On Tuesday, Sivan 10 (May 23), I received a very nice letter from the Rebbe. This is a rough translation of the Hebrew:

(1) Regarding the diary, I have read it and again it finds favor in my eyes. I wish to add that your son-in-law, Rabbi Shmuel Lew, is correct when he maintains that when you write your diary and describe a farbrengen, it is worthwhile to write at least about one of the points that were discussed.

(Hitherto, I have invariably had a Yechidus before leaving for home, this, in addition to our regular one. I had requested from the Rebbe for this goodbye yechidus in a letter.)

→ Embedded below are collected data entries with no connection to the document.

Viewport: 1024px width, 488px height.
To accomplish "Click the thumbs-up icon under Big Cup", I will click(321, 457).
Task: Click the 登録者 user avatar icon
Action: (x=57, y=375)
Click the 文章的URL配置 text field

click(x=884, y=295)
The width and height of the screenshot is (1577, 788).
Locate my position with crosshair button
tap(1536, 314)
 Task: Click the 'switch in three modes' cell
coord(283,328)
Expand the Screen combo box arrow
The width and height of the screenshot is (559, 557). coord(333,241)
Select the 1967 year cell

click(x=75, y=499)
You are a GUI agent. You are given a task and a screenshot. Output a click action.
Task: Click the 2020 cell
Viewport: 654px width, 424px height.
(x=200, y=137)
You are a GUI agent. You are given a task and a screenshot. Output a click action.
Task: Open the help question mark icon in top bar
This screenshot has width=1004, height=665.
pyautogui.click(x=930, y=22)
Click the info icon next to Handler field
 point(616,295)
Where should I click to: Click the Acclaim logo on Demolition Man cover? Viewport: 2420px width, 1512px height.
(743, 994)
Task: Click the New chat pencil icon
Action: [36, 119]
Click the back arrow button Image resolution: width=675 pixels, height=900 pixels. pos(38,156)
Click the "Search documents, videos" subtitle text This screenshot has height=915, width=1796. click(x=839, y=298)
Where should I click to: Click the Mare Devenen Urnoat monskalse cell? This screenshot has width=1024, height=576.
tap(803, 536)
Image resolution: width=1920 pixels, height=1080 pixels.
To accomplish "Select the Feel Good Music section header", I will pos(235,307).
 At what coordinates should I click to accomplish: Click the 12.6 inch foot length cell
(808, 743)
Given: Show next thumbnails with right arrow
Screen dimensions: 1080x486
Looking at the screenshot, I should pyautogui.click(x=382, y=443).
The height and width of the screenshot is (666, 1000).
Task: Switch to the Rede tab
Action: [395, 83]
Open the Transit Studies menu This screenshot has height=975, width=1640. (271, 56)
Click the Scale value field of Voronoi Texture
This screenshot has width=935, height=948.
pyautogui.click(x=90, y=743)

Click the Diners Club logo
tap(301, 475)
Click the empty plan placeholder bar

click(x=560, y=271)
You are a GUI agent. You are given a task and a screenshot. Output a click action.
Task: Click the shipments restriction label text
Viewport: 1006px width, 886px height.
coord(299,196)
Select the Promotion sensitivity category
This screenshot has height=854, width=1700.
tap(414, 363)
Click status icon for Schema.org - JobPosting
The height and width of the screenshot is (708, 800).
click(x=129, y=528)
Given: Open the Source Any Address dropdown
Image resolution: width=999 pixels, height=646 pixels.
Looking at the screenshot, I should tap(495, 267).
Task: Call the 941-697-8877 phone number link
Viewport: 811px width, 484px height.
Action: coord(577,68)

(2) Regarding speaking to me personally before your departure: In general you are quite right. In this instance, however, there are so many people from Georgia, Bucharrah and other places in Russia, who have waited for decades for this opportunity and who will be unable to come here in the near future. They are not accustomed to write to me and they are here for only a few weeks. If I were to fulfill the aforementioned good thing, of speaking with you personally in my room more than once, then the yechidus would last a considerable time. I am sure you will agree that these people should have precedence. I am sure you will understand.

Of course I understand!

Sunday night there were over sixty people to see the Rebbe, who was kept constantly busy from 8:00 p.m. until about 5 the next morning. On Tuesday, nearly fifty people kept the Rebbe fully and continuously occupied, without a break (except for maariv), until after 4:30 in the morning.

Rabbi Shlomo Goren had visited the Rebbe a few weeks previously and stayed for two hours.

Those days (or nights!) have now gone when I could spend two and half hours at one yechidus, and then still have an additional yechidus for an hour-and-a-half before leaving for home.

Thank G‑d, in the fourteen years since I have been visiting our Rebbe, the Lubavitch movement has grown enormously all over the world.

Fifteen years ago in Manchester, one could count on the fingers of one hand the number of people who wrote to, or communicated with, the Rebbe. (I think this is also an exaggeration because after Rabbi Rein, my uncle, passed away, I cannot think of even one person who wrote to the Rebbe from Manchester, let alone visited the Rebbe.)

Today, still referring to Manchester, there are literally hundreds of men and women, boys and girls, who are constantly writing to and actually visiting the Rebbe in Brooklyn. In my own family during the past twelve months, Roselyn and I, Avrohom, Hindy and Shmuel and four grandchildren have been to see the Rebbe, and our family is small compared to others.

Multiply this all over the world and you can readily understand a quarter of this wonderful “problem.” This is the natural increase. Add to that the increase in the number of those Jews who have joined Lubavitch ranks from other branches of Judaism, or those who have converted to Judaism and joined Lubavitch. Additionally, travel by plane now is quicker, cheaper and more convenient than it used to be. It is now possible, and very plausible, to visit the Rebbe for just a few days. Look how many came last year for the 70th birthday of the Rebbe. This huge shul has become much too small, whereas fourteen years ago the even smaller shul upstairs was quite ample.

The past year has also seen the growth of another modern invention, “direct dialing.” It is a marvelous convenience. One just lifts the telephone and dials fourteen digits and in a couple of seconds one is directly in touch with 770, at only 25p for half a minute.

And everyone wants only the Rebbe. Alright, it is admitted that one does not speak directly to the Rebbe, but through the various secretaries, the Rebbe has to transmit his replies and advice that are sought, even through the phone and so forth.

How one human being can cope with such a huge “business” is beyond anyone’s understanding.

So when Label Groner tells one not to keep the Rebbe too long in yechidus, one should take notice and not be selfish, for the Rebbe’s sake and for the sake of everybody else.